* **Given data**
######

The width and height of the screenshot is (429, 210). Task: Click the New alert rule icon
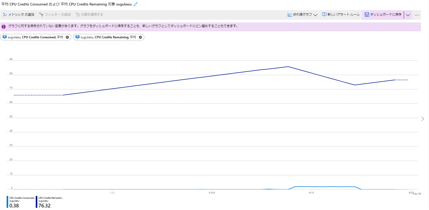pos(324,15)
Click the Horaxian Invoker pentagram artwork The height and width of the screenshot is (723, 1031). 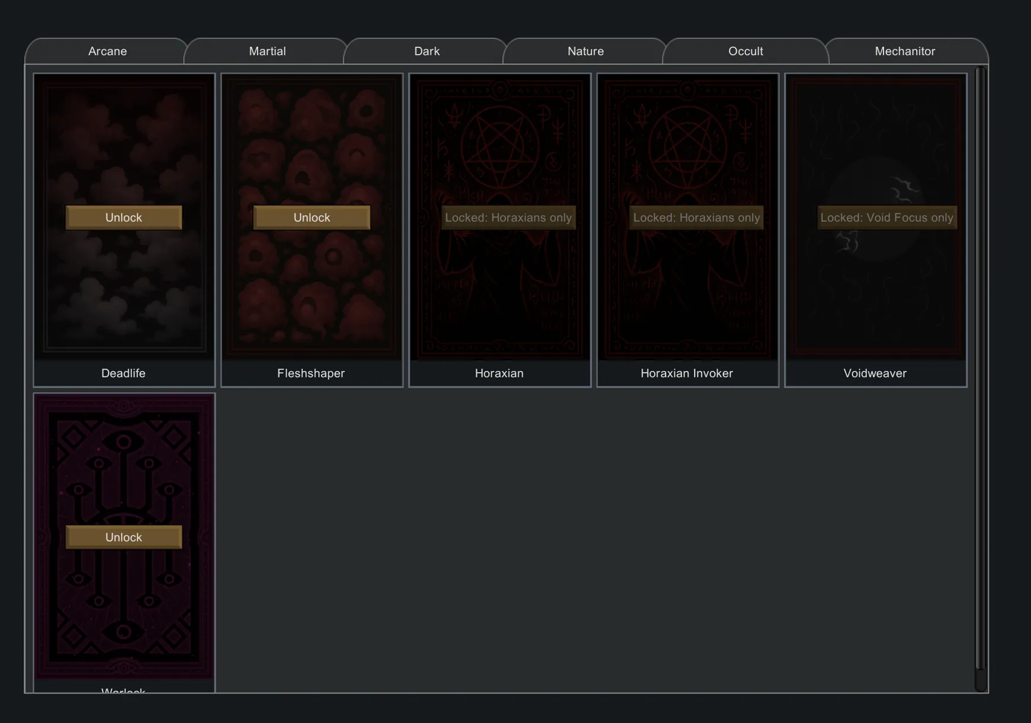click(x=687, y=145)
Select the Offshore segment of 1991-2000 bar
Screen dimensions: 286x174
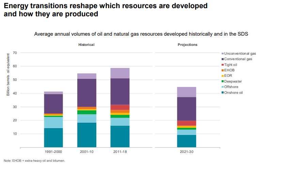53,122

######

* **Exercise description**
Rewrite the part of the data that opens with the line containing "Select the Offshore segment of 1991-2000 bar" and runs through the end of the data, replacing "Offshore" with "Onshore" and leaving everything else unchanged. Return only that part, without the pictures.

* **Final result**
Select the Onshore segment of 1991-2000 bar
Screen dimensions: 286x174
53,122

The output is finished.